Short exercise:
How many of the lines below contain the word "accomplish"? Reply with the number alone.

— Begin Records for processing —

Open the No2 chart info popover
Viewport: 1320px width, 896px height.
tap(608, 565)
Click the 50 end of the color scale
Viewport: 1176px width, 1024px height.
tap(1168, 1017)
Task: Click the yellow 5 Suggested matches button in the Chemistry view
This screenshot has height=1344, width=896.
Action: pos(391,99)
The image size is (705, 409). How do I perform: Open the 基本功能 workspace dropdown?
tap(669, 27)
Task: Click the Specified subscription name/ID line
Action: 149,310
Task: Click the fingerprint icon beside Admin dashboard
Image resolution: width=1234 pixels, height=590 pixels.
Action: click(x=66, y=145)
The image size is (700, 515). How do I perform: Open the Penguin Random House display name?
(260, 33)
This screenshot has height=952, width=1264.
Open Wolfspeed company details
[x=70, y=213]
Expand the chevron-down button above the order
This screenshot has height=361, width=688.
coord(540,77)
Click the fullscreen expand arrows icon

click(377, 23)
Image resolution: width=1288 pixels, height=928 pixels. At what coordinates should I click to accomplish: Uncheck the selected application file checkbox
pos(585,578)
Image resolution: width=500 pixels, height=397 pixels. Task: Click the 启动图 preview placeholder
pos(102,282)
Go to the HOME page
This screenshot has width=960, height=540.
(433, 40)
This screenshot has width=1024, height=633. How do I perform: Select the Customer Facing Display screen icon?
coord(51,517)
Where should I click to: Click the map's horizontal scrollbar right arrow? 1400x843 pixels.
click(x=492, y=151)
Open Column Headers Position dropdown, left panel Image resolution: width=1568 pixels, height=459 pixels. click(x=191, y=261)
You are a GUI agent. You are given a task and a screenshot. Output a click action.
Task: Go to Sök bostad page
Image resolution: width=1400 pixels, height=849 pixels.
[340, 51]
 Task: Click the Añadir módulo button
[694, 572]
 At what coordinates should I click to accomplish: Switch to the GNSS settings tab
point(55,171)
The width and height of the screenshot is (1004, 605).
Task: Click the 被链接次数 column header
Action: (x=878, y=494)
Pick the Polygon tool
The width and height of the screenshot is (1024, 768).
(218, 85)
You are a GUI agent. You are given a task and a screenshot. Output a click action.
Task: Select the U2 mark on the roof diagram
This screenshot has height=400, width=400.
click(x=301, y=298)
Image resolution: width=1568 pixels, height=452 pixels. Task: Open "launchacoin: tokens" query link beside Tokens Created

— End Records for processing —

Solution below:
2